Unilever itself recently attributed poor sales performance in Europe to “share losses to own brands.”
Other companies have noticed this too. After its sales fell in the final three months of last year, PepsiCo executives said they would slow sales increases this year. prices and they would focus more on driving sales.
“In 2024 we will see… the normalization of cost, the normalization of inflation”said general director Ramón Laguarta. “So we see everything coming back to our (trends of prices) long-term”.
Jeffrey Harmening, CEO of General Mills, which makes Cheerios, Chex Cereal, Progresso soups and dozens of other brands, has acknowledged that his customers are increasingly looking for bargains.

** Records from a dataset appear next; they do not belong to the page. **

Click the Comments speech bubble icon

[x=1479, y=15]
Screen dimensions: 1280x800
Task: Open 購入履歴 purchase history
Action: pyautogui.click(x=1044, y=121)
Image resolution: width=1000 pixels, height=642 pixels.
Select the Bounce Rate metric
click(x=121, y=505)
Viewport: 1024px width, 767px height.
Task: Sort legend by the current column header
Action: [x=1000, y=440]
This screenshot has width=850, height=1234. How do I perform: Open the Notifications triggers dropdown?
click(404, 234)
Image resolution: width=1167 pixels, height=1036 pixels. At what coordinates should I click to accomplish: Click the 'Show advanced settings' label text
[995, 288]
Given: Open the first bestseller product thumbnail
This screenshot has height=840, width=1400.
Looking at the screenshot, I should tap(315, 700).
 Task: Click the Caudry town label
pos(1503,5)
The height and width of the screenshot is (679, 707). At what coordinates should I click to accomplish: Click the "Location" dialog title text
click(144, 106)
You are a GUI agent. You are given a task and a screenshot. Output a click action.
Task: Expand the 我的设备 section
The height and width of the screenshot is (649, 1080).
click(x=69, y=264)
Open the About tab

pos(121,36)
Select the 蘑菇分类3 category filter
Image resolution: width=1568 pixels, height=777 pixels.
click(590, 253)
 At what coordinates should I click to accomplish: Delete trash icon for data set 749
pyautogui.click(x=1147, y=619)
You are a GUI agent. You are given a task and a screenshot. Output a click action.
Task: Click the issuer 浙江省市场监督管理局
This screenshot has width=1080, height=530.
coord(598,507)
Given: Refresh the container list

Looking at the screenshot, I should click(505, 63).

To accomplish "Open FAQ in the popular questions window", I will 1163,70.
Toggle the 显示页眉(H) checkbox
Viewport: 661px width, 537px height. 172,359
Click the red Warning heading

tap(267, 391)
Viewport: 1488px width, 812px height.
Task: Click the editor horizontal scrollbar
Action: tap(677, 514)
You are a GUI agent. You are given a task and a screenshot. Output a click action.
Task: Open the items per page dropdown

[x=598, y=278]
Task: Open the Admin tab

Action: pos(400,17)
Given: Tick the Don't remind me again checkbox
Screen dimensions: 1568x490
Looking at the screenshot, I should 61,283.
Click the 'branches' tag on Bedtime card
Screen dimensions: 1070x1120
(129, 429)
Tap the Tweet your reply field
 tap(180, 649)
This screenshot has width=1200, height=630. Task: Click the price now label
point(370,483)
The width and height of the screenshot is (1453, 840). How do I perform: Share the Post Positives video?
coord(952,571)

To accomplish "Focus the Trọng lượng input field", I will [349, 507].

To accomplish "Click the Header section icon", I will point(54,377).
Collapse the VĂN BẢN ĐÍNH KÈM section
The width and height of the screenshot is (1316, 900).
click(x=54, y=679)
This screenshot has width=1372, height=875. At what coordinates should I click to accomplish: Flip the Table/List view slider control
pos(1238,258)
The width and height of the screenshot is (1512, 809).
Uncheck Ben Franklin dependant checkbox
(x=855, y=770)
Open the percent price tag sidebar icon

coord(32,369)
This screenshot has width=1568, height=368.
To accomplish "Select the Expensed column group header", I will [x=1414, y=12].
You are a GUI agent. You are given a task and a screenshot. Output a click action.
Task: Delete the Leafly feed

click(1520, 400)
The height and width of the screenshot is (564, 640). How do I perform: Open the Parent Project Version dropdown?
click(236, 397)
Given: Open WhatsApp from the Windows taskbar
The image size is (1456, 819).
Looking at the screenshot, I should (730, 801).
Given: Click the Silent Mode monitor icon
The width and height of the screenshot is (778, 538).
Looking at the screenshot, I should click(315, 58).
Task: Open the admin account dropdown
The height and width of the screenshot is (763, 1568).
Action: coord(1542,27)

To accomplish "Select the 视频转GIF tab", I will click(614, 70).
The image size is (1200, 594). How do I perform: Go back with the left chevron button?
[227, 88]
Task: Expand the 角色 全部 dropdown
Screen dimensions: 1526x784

And McDonald’s executives have said that consumers with incomes less than $45,000 a year come less frequently and spend less when they do, adding that the company plans to highlight its lower-priced items.
“Consumers are more cautious—and tired—of pricesand we will continue to be guided by consumers in our purchasing decisions. prices”Ian Borden, the company’s chief financial officer, told investors.
Officials at the Federal Reserve, the main anti-corruption institution inflation country, have cited consumers’ growing reluctance to pay prices high as a key reason why they expect the inflation fall steadily to its annual target of 2%.
“Companies are telling us that sensitivity to prices it’s much higher now,” Mary Daly, president of the Federal Reserve Bank of San Francisco and a member of the Fed’s interest rate-setting committee, said last week. “Consumers don’t want to buy unless they see a 10% discount… This is a major improvement in the role consumers play in curbing the inflation”.
Surveys by regional Federal Reserve banks have revealed that companies in all industries expect to make increases in prices minors this year. The New York Federal Reserve says companies in its region plan to increase prices at an average of around 3% this year, up from 5% in 2023 and between 7% and 9% in 2022.
These trends suggest that companies were already on track to slow their profit increases. prices ahead of Biden’s most recent attacks on the abusive surge prices.
Claudia Sahm, founder of SAHM Consulting, a macroeconomic analysis and tax policy consultancy, and a former Federal Reserve economist, said “consumers are more powerful than President Biden.”